Material on locating words and elements:

□ □ □ □

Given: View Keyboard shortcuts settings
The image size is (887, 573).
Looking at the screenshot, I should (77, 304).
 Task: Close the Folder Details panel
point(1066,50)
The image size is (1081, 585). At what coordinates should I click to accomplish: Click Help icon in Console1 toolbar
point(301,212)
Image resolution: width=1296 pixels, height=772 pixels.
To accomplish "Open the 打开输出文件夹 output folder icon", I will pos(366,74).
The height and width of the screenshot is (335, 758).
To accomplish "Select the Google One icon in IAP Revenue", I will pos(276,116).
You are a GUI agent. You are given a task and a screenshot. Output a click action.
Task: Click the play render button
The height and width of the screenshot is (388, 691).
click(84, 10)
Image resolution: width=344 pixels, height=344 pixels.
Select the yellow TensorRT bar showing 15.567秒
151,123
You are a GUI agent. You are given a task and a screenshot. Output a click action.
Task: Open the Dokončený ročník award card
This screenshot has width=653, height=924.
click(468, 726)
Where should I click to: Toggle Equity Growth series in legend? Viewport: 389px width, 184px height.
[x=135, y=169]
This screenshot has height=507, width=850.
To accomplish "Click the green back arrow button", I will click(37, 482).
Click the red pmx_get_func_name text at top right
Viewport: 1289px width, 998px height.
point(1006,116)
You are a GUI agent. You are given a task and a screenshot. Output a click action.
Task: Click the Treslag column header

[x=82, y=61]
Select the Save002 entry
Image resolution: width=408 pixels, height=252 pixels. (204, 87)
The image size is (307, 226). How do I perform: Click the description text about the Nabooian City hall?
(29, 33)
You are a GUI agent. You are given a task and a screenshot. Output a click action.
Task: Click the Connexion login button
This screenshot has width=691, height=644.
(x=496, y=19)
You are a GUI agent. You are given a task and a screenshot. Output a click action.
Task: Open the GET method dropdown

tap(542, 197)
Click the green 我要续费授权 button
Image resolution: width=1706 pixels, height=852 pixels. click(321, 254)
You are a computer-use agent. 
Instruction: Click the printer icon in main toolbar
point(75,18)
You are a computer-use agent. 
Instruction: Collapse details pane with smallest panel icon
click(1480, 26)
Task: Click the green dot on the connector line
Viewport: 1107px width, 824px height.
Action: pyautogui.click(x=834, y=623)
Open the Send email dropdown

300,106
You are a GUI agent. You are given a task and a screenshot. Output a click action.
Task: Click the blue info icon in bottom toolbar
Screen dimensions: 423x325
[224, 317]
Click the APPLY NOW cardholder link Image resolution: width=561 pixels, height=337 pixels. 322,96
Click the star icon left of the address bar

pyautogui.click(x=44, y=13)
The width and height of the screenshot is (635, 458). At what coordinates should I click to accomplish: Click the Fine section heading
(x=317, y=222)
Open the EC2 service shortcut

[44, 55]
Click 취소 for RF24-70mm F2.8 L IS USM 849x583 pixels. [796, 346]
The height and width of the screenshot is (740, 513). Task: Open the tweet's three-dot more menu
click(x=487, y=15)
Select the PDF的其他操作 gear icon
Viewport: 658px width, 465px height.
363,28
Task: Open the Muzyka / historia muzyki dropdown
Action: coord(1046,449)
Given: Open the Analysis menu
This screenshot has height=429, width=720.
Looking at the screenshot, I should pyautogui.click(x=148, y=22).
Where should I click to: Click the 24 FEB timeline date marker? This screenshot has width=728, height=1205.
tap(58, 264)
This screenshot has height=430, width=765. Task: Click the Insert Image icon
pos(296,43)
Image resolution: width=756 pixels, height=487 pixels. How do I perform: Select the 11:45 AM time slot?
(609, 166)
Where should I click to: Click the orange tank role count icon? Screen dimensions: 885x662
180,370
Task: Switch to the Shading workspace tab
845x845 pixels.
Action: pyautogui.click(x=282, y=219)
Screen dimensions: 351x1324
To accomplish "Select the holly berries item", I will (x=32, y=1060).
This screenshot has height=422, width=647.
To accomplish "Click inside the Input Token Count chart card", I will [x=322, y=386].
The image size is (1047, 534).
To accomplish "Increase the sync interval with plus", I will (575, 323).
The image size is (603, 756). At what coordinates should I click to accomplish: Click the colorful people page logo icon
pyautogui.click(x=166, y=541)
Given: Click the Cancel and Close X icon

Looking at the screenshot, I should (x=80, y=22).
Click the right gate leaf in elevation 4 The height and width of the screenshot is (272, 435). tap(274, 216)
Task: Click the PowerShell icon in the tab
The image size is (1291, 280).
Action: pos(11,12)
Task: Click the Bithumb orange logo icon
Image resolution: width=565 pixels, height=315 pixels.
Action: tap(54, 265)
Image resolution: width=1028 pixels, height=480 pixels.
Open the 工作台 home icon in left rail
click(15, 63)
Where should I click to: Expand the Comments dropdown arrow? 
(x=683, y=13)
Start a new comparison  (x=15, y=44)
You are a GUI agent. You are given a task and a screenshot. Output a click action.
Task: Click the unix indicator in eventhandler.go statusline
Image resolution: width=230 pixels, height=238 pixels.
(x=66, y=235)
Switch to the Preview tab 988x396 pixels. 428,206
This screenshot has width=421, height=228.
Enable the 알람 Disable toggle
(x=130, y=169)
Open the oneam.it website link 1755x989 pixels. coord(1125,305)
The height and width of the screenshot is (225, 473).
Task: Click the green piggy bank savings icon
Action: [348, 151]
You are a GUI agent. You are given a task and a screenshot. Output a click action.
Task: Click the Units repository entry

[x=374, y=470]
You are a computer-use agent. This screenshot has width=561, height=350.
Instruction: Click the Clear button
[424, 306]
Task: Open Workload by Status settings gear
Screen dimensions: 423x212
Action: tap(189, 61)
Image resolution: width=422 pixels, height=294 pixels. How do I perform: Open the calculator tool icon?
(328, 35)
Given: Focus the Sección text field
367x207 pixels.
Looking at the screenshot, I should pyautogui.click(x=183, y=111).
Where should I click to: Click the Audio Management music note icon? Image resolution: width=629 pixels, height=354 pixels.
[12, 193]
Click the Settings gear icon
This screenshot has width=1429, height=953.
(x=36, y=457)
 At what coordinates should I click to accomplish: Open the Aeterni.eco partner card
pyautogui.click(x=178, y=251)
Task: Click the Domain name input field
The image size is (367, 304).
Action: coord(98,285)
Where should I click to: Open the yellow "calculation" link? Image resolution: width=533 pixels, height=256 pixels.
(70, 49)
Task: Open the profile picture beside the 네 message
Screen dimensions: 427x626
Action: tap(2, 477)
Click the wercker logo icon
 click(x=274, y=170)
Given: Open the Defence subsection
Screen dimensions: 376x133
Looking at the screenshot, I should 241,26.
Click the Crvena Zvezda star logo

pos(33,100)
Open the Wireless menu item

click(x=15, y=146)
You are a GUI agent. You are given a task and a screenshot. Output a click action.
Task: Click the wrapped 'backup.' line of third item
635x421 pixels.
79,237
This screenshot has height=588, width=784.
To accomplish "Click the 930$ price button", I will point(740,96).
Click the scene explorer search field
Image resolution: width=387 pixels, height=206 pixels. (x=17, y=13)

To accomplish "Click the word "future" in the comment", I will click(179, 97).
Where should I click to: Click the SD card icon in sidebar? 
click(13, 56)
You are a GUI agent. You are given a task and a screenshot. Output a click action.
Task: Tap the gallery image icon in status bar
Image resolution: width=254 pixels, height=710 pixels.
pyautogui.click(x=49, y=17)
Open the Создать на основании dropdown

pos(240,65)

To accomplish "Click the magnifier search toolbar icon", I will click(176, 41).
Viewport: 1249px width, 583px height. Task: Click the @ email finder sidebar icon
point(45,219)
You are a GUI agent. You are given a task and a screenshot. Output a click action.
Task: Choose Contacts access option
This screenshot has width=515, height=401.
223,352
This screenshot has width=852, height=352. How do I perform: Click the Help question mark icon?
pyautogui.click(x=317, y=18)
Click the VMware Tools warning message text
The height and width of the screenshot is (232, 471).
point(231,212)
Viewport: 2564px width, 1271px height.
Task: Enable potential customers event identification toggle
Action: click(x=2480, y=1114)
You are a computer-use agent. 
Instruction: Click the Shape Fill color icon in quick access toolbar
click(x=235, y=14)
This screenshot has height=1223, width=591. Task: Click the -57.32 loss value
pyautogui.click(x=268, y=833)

□ □ □ □

### What to work on
Give the stretch of the material above from the line that contains "Image resolution: width=1296" through the line that contains "click(84, 10)" as a Markdown table with the columns Row and Line. Put each line's number in Row and its text in Line, and leave out any blank lines.

### Answer in full
| Row | Line |
|---|---|
| 1 | Image resolution: width=1296 pixels, height=772 pixels. |
| 2 | To accomplish "Open the 打开输出文件夹 output folder icon", I will pos(366,74). |
| 3 | The height and width of the screenshot is (335, 758). |
| 4 | To accomplish "Select the Google One icon in IAP Revenue", I will pos(276,116). |
| 5 | You are a GUI agent. You are given a task and a screenshot. Output a click action. |
| 6 | Task: Click the play render button |
| 7 | The height and width of the screenshot is (388, 691). |
| 8 | click(84, 10) |